また、自分が弱ければ弱いほど、自分の力では「ことを成し遂げられない」と自覚し、より一層に神に向かって祈るようになる自分を自覚したからだ。


激しい苦痛の中で、マレは今回の旅でステージに立てないかもしれないと思っていた。

『メンバーに全てを託し、自分は後方支援するのが役割なのか』

そう思うほどの苦しみだった。

自分の力でことを行おうとすることなど不可能と思っていた。


マレは言った。

「皆さんにご心配をおかけしてすみません。自分に起こったことは、このパウロの言葉を思

 い起こさせてくれるものでした。自分が何様であるかのように思い上がらず、自分が何か

 成し遂げられると思うのではなく、天から与えられる恵を正しい心を受け取ること。


 皆が心を一つにして、私たちがこの国に送られてきた目的が、余すことなく実現すること

 に心を砕き祈るなら、きっとこの旅は祝福されるでしょう」


自分たちの音楽家としての技量や経験、いままでの実績を誇らず、それらを天から「与えていただいたもの」と考え、「奉納」の心で天にお返しするという基本からずれずに、国際交流基金の支援を初め、多くの賛同者の方々の援助を受けていることの重さを自覚して、まっすぐな心でことにあたること。
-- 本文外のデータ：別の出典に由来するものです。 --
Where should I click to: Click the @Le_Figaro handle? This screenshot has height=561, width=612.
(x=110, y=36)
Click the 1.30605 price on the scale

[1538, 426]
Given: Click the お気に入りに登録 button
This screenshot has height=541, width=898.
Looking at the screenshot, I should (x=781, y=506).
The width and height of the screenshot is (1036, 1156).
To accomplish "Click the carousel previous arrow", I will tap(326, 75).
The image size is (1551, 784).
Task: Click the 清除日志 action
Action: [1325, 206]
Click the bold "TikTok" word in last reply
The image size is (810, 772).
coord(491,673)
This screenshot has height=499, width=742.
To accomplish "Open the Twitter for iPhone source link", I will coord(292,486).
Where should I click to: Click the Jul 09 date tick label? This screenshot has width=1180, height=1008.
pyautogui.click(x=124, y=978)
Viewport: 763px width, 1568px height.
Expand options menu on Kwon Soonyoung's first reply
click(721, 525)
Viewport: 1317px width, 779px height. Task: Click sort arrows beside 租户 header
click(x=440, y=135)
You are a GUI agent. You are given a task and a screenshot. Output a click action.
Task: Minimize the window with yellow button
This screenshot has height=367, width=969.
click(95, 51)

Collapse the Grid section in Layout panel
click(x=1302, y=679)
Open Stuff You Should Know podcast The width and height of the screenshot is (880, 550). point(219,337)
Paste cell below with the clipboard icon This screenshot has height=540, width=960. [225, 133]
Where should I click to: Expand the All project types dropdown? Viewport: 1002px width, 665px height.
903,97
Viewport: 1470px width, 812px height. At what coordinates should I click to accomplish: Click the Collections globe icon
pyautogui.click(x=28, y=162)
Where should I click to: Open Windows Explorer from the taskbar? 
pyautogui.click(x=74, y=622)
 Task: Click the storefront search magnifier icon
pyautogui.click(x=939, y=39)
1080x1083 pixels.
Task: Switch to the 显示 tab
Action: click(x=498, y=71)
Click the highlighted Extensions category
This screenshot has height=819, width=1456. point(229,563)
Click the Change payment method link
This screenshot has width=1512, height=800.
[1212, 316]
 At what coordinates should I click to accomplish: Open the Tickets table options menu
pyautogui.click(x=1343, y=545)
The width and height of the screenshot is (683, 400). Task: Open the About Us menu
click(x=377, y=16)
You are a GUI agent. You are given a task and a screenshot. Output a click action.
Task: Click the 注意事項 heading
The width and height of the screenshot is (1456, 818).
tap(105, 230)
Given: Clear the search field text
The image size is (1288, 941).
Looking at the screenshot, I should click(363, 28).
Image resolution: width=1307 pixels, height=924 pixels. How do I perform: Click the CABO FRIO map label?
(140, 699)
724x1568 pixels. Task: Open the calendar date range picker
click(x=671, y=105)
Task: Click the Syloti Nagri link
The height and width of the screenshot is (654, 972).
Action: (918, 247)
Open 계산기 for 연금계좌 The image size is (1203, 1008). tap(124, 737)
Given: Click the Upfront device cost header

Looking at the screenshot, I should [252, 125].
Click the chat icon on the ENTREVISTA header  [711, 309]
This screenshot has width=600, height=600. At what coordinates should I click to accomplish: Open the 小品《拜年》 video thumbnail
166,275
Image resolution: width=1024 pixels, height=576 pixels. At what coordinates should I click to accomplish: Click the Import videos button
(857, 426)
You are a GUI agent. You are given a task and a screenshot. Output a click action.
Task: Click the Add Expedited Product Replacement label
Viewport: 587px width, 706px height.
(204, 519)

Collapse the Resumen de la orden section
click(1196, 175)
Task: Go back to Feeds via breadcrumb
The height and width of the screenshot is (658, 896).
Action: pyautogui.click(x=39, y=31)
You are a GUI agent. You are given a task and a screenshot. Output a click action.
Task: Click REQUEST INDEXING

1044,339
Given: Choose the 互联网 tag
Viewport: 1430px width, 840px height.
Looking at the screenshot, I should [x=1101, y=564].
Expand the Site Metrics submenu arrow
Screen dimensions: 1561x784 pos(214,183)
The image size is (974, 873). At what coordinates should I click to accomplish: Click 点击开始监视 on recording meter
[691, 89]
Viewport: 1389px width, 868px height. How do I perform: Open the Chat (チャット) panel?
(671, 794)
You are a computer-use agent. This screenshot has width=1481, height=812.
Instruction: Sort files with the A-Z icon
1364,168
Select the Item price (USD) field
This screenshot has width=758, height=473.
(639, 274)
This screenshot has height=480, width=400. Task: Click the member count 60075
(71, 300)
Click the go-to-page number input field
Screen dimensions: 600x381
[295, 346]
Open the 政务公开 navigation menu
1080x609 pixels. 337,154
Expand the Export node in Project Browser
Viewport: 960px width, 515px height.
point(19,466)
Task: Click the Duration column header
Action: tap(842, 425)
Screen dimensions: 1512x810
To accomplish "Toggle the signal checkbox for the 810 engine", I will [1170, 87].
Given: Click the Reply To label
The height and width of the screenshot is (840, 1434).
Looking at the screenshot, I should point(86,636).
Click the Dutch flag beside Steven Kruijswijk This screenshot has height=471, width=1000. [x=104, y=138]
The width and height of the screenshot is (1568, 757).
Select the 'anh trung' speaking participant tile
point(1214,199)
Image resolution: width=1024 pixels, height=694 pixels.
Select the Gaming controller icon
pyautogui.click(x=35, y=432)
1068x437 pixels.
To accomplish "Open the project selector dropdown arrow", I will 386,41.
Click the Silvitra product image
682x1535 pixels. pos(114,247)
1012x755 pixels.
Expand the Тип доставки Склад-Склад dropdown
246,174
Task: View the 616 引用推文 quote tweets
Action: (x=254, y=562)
エリトリア遠征の初日、HEAVENESE一行は音楽外交使節団としてのミッションの意味と、そこに携わるものとしての態度について、マレが倒れるという出来事を通してハードウエイで確認したのだった。


夜、遠くから、民族音楽の警戒なリズムが聞こえてくる。

随分遅くまで、子供たちも外で騒ぐ声がする。

音だけ聞いていると日本人に聞こえてくる。

ソロモン王の末裔の国だから、古代でつながっているのだろうというロマンに胸が踊る。

遠い日本に思いをはせながら、エリトリア初日が終わっていった。